In this example, we'll walk through the implementation of an algorithm that can detect the edges on an input image from a webcam. You can use the same hardware as the previous example, where you have a USB webcam connected to the Raspberry Pi.
Edge detection is a fundamental tool in image processing. It aims at identifying points in a digital image where the brightness changes sharply. These points are typically organized into a set of curved line segments termed edges. Given that the image intensity may be regarded as a two-variable function, edges may be detected by computing its slope's local maxima.
The slope of a two-variable function may be easily determined by computing the gradient magnitude of that function. The slope's local maxima coordinates correspond to the local peaks of the gradient magnitude. An approximate and deterministic way to find such local maxima is to find where the slope function exceeds a given threshold.
Let's look at the top-level model shown in Figure 5. The Video Capture library block from Simulink generates three signals to represent color image data for each pixel.
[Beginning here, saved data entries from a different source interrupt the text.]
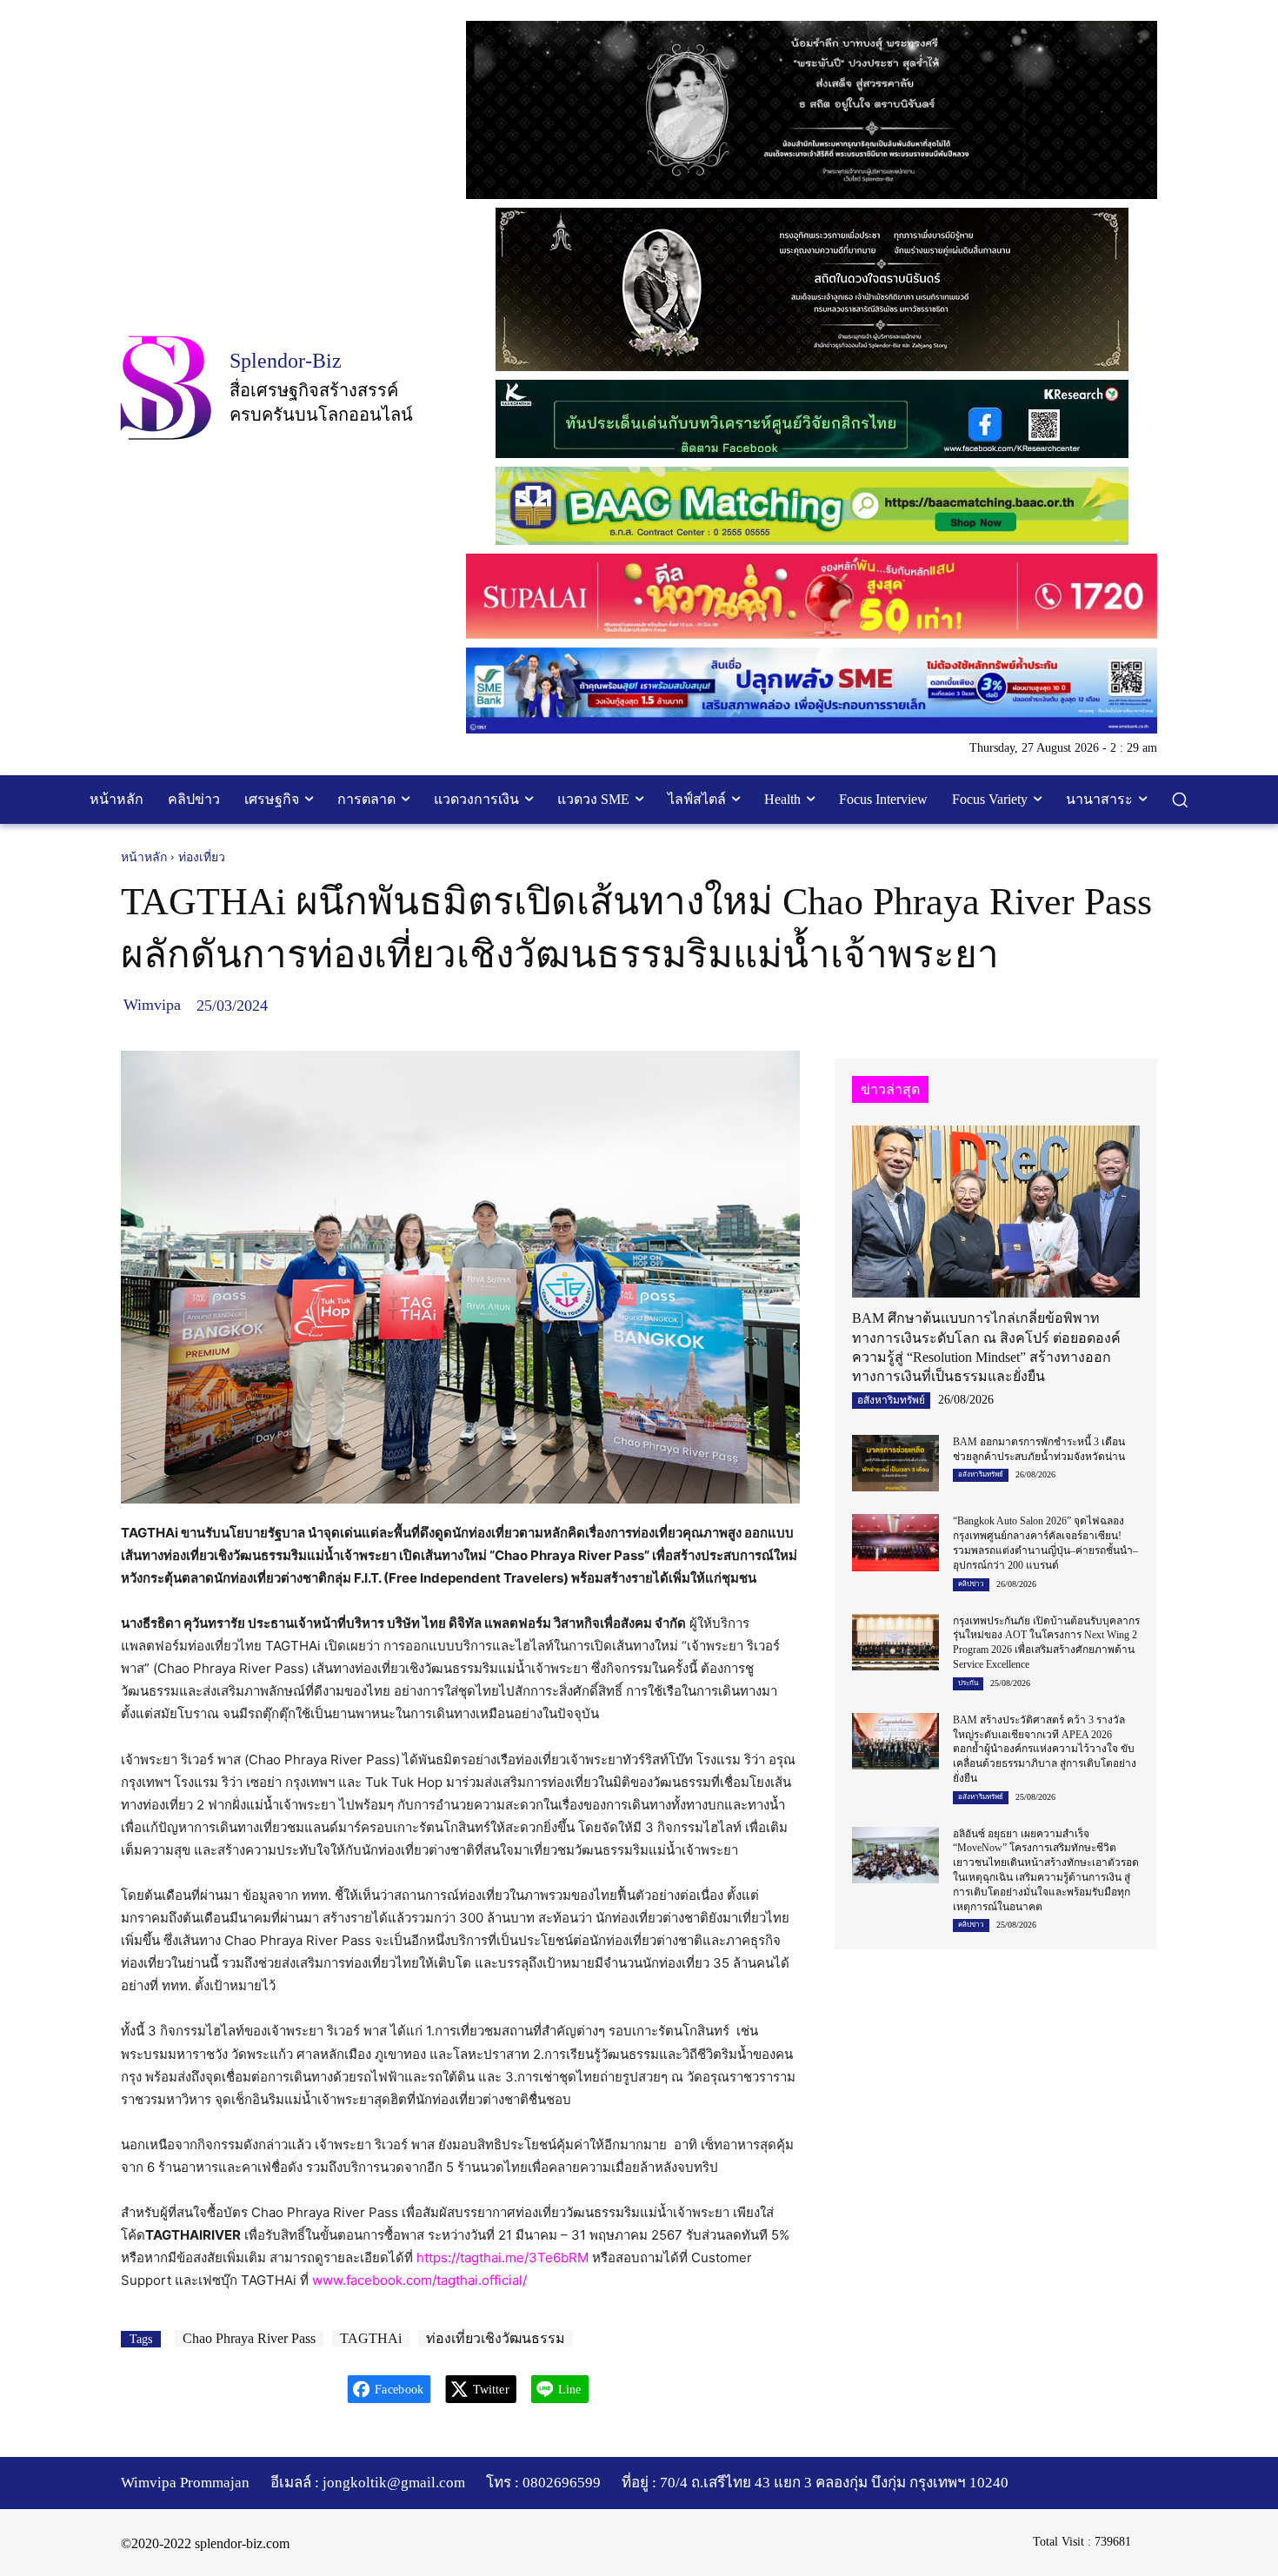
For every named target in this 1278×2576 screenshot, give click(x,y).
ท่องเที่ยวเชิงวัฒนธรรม (495, 2338)
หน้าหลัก (144, 857)
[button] (1180, 799)
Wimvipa (152, 1004)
Y is the luma component (essentially a grayscale signal). Cb is the blue-difference chroma component, and Cr is the red-difference chroma component.
Simulink model with edge detection algorithm.
The grayscale image data is used as an input to the edge detection algorithm. The threshold block has a slider interface that allows you to tune the threshold while the algorithm is running on your Raspberry Pi.
Image processing projects are an attractive way of introducing hardware programming to young makers, especially because you can see the results immediately. The potentially steep learning curve associated with new programming languages is considerably reduced with graphical modeling tools such as Simulink. Not only does the combination of Raspberry Pi and Simulink enable users to get up and running quickly, but it also provides an easy way to interact and explore the image processing algorithm in Simulink while it's running on the Pi. Additionally, this combination is a great example of project-based learning, a current trend in using hands-on projects to reinforce conceptual learning.
Websites such as MakerZone, element14, Adafruit, and others are helping aspiring makers bring their projects to life, encouraging them to continue investing time, effort, and energy in engineering and science.